PHMSA needs to expand the definition of this term to include reactivity and expand it beyond the narrow ‘no water’ definition of reactivity found in the HMR. Numerous unloading incidents occur every year when the wrong material is off-loaded into a storage tank. These reactions can range from the violently exothermic reactions of a strong acid and base; the reactions that explosively release gasses like bleach and aqua ammonia; to the slower but just as catastrophic polymerization reactions that produce enough heat over time to produce uncontrollable decomposition reactions.

These types of reactions are not covered in the HMR because they are a miniscule risk in transit. When these reactions happen in loading operations they are limited in scope because the incompatible material being loaded on-top-of is typically very small in volume relative to the material being loaded.
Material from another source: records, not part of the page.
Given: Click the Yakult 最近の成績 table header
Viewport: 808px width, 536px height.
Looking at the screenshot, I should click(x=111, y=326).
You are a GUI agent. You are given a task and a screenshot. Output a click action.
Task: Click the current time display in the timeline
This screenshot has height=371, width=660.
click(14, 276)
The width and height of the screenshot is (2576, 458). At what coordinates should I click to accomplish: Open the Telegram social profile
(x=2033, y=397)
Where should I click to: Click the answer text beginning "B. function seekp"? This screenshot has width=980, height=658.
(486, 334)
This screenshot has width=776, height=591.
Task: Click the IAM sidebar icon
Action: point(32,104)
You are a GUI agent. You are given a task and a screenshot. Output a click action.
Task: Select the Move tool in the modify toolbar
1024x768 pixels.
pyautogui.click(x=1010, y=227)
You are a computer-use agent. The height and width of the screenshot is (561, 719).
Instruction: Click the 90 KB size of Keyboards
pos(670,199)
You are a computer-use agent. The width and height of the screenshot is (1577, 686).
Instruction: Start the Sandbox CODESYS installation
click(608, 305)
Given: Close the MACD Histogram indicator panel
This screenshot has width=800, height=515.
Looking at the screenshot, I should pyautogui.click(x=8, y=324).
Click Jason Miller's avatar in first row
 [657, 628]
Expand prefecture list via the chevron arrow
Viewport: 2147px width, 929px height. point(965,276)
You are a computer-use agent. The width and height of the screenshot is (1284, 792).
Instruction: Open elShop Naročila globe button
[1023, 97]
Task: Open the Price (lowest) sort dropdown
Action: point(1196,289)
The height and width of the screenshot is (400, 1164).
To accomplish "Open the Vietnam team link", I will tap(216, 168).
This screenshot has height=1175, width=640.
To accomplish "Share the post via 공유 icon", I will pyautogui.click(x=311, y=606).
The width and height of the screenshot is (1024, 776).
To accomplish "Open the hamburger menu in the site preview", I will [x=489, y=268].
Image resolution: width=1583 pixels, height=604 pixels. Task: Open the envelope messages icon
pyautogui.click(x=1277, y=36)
If the catastrophic reaction does take place it seldom moves outside the front gate.

At fixed facilities where material is being added to a storage tank the possibility of sufficient quantity of the ‘other chemical’ being present is greatly increased. The problem is frequently compounded by the fact that the level in the ‘wrong tank’ has not been properly checked and the tank is overfilled. With hazardous chemicals where the storage tank is vented back to the tank wagon to avoid toxic releases that overfilling can force the reacting products back into the tank wagon, expanding the hazard area significantly.

Use of Assessment

The importance of this hazard assessment cannot be over stated. The results of this assessment will become the basis for the development of the operating procedures that will be used to ensure that these transfer operations are conducted in a safe manner. I’ll look at the requirements for those procedures in a future blog post.